Chimera Monkey Born – A chimera, which is a collection of genetically distinct cells from more than one organism, were used to create a monkey and the first one was born last week. Prepare yourself, because most people might not like this idea of playing with embryos and genes, but researchers call it a breakthrough.
A US team, which has reported its work in the journal Cell, says the advance could have “enormous” importance for medical research. If anything, this is a big step forward for stem cell study, which can benefit people in the future.
It’s the first time scientists have produced a monkey composed of cells taken from separate embryos. The animals were born after researchers combined cells from different embryos and implanted them into female monkeys.
Chimeras are important for studying embryonic development, but research has largely been restricted to mice.
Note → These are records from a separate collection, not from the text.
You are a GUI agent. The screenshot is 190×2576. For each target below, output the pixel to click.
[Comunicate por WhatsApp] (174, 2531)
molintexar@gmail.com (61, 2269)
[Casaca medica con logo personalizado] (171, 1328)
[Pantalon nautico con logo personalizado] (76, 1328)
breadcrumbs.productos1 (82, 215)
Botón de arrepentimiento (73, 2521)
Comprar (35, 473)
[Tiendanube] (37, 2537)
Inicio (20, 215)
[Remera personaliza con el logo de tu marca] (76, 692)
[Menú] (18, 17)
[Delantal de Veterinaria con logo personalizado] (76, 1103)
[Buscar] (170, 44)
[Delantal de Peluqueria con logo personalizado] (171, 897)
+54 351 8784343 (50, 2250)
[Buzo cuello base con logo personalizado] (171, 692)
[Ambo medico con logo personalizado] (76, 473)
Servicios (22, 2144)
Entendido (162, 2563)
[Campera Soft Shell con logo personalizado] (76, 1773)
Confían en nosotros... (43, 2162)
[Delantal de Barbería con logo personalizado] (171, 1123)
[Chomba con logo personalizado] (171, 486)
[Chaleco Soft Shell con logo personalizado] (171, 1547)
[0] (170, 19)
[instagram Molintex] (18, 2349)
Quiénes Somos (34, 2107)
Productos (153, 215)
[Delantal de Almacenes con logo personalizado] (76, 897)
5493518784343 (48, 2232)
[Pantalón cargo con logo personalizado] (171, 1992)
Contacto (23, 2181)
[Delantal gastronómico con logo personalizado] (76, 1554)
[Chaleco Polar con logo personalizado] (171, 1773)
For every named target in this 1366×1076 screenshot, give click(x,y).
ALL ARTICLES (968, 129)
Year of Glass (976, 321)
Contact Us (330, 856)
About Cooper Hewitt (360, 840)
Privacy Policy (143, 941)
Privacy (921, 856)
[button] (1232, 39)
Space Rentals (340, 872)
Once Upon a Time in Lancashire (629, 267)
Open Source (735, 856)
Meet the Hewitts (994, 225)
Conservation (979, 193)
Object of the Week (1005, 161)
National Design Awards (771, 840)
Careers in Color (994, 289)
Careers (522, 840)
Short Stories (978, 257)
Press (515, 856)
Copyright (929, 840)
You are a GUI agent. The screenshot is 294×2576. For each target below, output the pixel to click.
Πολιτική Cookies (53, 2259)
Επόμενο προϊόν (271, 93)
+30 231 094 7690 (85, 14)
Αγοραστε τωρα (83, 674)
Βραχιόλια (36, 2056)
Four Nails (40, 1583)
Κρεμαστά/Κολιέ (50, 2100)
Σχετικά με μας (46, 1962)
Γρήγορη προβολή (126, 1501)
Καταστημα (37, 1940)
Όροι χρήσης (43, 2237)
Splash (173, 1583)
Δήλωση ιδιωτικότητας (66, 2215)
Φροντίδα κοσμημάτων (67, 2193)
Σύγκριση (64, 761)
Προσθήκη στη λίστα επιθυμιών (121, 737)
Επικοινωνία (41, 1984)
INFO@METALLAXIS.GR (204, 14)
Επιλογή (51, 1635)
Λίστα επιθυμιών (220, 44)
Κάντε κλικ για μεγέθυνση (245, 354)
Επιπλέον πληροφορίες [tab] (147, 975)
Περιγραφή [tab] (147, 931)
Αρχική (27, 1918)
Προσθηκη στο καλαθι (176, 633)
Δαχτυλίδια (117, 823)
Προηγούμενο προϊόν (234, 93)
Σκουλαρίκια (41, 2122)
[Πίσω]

The three rhesus monkeys, named Chimero, Roku and Hex, are said to be normal and healthy. They have tissues made up of a mixture of cells representing as many as six distinct embryos.
“The cells never fuse, but they stay together and work together to form tissues and organs,” said co-author Shoukhrat Mitalipov of the Oregon Health and Science University in Portland, US.
Initial efforts by Dr Mitalipov’s team to produce living monkey chimeras by introducing cultured embryonic stem cells into monkey embryos – a well-established means for generating chimeric mice – failed.
Stem cells are the “master cells” that can transform into a variety of more specialised cells required in the body.
The embryonic stem cells the team tried and failed with were at a developmental stage known as “pluripotency”. This means they can transform into any tissue type in the body, but cannot turn into the placenta or an entire animal.
The researchers were only able to make monkey chimeras when they mixed cells from very early stage embryos, in which each individual embryonic cell was “totipotent.”